● Problem description
Look through the entries for the string "Given", and copy each line that holds it.

● Records supplied
----

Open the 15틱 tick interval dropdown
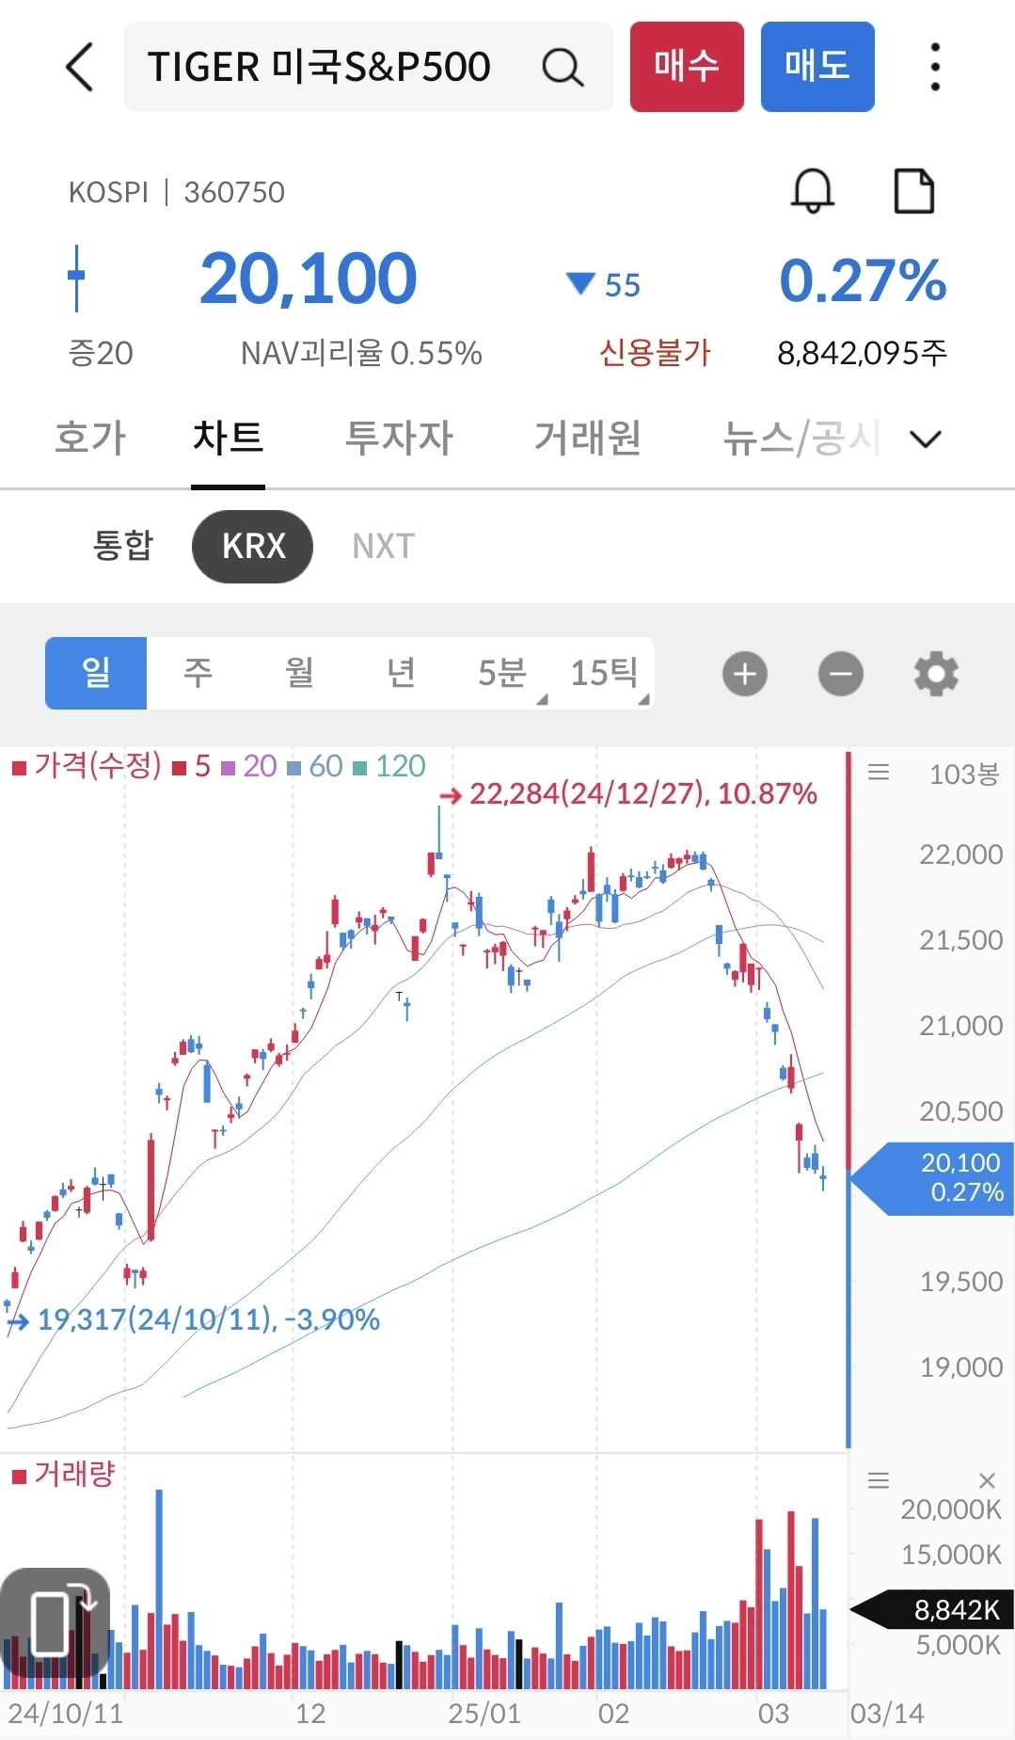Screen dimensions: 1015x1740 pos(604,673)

----

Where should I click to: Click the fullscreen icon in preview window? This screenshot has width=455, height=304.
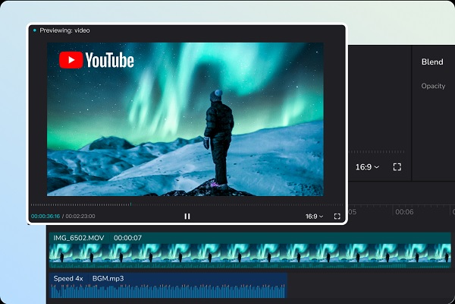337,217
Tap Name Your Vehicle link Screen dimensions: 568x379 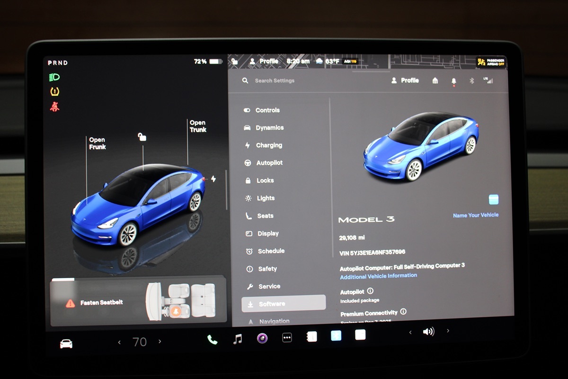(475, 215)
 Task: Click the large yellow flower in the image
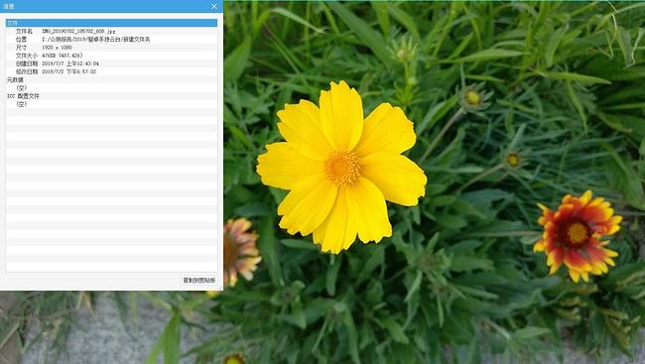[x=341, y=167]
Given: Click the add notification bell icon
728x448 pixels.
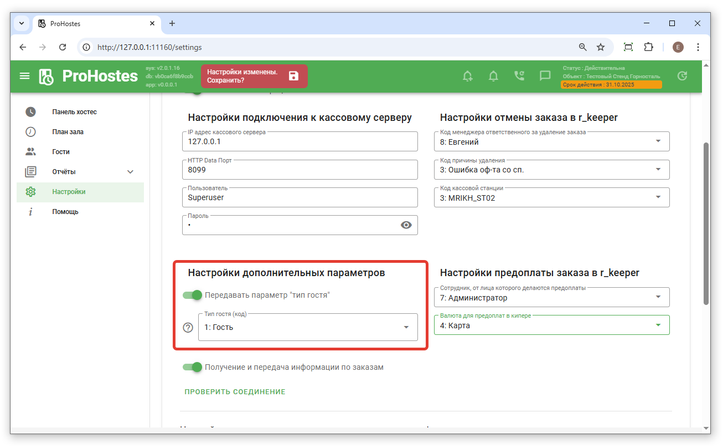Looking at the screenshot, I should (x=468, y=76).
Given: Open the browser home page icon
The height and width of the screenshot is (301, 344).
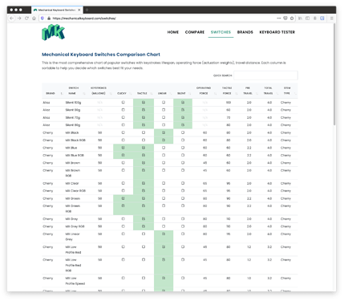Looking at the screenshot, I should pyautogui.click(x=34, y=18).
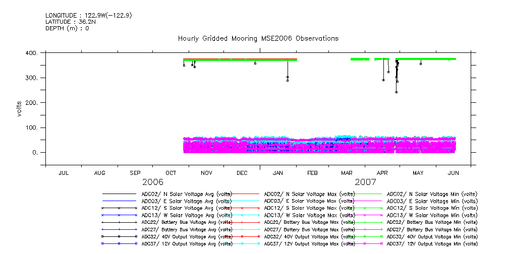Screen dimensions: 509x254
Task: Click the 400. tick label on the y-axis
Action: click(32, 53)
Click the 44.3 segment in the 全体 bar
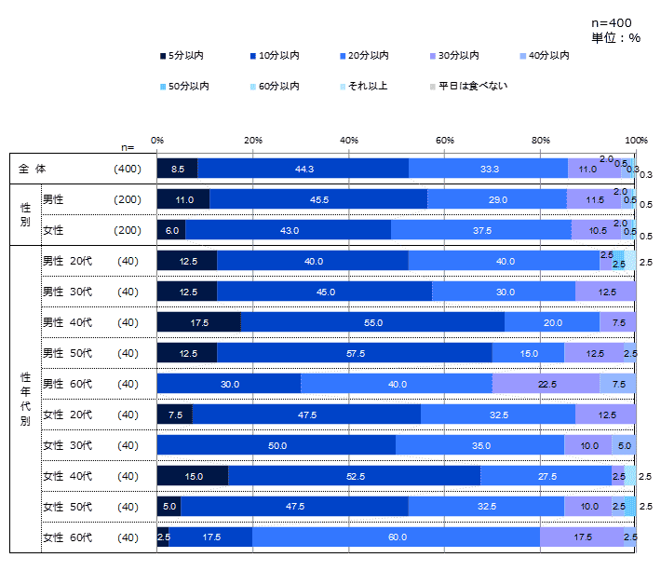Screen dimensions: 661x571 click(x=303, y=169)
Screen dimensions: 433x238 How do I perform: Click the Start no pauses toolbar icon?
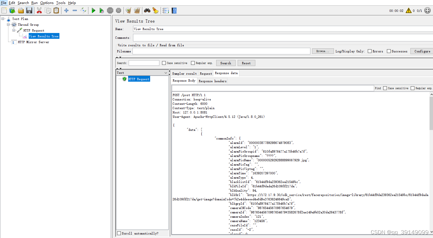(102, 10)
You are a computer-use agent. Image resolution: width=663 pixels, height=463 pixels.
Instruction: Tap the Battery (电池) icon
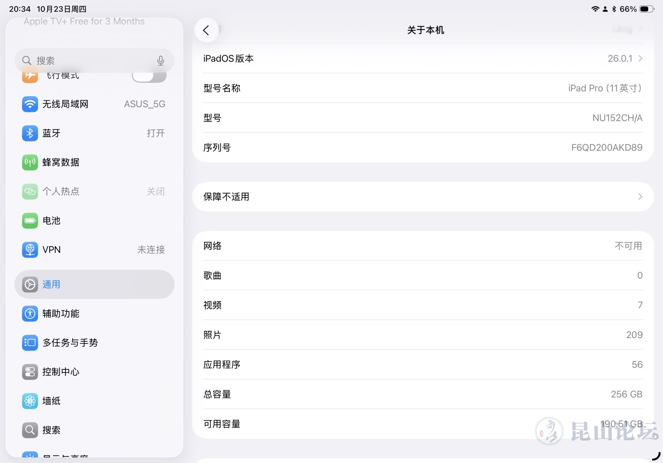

----

● Output below
Given: Click the add notification bell icon
Given: Open the browser home page icon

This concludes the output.